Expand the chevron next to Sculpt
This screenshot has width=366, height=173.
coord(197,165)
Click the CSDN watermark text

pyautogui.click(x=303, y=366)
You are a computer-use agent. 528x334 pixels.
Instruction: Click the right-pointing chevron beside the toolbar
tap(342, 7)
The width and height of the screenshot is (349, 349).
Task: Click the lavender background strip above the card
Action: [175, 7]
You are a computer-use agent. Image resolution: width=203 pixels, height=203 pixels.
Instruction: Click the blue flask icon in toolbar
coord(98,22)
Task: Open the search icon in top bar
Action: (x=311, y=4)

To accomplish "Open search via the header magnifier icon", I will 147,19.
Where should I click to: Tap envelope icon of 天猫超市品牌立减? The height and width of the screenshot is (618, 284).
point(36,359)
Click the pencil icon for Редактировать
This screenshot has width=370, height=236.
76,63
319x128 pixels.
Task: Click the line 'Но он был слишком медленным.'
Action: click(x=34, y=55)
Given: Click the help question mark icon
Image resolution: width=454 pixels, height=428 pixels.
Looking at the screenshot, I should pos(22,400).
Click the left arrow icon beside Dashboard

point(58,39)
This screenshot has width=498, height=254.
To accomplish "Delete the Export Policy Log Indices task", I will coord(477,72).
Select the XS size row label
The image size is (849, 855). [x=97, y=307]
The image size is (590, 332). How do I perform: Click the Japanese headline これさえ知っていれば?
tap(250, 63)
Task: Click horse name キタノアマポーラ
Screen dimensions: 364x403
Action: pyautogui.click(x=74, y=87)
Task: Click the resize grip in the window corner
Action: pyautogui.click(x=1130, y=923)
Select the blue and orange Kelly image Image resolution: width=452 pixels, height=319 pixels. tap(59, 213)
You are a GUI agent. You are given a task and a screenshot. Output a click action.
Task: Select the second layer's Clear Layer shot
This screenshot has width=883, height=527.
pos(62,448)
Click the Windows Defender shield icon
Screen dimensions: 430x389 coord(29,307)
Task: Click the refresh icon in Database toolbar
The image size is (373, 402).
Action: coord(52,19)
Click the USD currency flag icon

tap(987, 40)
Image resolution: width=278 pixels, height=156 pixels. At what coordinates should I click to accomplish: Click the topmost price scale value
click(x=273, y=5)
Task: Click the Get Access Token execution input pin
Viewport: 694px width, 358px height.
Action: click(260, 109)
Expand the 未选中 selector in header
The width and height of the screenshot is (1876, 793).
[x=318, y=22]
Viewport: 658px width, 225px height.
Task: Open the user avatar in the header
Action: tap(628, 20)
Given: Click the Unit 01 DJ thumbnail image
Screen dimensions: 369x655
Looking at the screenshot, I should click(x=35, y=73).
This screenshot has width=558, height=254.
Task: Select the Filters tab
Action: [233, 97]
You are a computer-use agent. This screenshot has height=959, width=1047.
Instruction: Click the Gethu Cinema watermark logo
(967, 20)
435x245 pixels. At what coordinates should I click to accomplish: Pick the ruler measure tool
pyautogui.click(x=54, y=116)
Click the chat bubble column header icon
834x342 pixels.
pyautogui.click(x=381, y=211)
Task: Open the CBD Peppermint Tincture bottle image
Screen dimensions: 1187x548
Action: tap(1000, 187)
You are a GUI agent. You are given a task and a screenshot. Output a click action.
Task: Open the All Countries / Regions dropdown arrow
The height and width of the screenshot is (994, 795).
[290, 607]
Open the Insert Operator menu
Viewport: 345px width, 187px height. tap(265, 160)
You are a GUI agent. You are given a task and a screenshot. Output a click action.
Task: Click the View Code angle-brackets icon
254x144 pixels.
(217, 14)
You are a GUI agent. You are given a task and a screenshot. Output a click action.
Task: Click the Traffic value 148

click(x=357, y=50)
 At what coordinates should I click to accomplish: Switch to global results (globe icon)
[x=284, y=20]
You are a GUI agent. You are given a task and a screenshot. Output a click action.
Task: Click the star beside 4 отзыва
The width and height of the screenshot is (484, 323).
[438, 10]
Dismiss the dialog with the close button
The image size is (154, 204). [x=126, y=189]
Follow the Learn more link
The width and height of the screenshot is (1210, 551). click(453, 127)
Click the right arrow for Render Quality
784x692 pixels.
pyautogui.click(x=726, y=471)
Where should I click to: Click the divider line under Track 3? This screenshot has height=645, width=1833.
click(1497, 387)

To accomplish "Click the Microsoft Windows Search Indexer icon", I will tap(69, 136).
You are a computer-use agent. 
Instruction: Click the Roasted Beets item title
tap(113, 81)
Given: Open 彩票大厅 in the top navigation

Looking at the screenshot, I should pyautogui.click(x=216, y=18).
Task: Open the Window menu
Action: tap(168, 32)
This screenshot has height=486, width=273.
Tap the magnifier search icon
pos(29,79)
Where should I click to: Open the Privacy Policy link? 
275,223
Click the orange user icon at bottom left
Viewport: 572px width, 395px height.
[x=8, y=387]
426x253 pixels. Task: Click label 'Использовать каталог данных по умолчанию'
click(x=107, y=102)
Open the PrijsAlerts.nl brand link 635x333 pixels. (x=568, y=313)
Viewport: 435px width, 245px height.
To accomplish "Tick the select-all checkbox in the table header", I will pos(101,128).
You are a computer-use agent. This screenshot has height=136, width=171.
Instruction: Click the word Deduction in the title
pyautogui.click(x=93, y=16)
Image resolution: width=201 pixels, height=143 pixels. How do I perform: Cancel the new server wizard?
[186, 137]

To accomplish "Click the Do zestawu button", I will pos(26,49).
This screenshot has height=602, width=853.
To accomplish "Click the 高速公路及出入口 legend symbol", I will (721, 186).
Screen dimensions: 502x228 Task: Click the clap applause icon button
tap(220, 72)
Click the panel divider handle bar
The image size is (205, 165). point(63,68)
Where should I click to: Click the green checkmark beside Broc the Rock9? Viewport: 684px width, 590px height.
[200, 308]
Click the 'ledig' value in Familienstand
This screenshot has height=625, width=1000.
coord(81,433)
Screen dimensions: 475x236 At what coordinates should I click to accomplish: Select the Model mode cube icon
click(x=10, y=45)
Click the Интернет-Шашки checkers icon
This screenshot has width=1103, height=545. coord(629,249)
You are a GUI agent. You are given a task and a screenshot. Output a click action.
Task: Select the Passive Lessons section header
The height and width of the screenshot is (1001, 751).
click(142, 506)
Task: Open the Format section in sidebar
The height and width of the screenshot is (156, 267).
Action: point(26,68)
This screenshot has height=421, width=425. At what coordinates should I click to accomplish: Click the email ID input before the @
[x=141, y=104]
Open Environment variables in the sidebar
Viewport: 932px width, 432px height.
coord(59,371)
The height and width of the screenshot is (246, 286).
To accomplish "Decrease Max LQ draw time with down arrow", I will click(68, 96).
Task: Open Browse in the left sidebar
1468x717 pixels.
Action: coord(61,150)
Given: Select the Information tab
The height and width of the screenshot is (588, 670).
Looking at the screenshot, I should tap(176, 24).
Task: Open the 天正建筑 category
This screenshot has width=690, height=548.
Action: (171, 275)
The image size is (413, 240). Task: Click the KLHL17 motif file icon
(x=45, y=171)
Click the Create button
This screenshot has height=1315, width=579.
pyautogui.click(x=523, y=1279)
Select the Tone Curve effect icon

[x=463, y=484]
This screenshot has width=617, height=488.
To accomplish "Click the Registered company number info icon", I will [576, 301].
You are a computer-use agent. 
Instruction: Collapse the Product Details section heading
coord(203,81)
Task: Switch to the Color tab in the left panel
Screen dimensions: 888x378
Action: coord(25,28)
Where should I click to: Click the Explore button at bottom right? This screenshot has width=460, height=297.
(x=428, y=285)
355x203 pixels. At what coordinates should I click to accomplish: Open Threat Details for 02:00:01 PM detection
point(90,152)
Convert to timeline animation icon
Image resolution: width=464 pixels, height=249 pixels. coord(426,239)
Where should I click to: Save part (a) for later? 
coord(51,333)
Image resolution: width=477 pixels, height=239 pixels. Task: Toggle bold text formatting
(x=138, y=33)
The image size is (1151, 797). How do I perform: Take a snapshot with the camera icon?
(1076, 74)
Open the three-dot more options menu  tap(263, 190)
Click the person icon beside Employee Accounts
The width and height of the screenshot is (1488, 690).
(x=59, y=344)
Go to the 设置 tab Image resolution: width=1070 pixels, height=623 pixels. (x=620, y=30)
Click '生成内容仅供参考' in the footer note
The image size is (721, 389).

== Problem requirements ==
Which lines in the material contain the word "sidebar"? Pull each of them out.

== Result of the task ==
Task: Open the Format section in sidebar
Open Environment variables in the sidebar
Task: Open Browse in the left sidebar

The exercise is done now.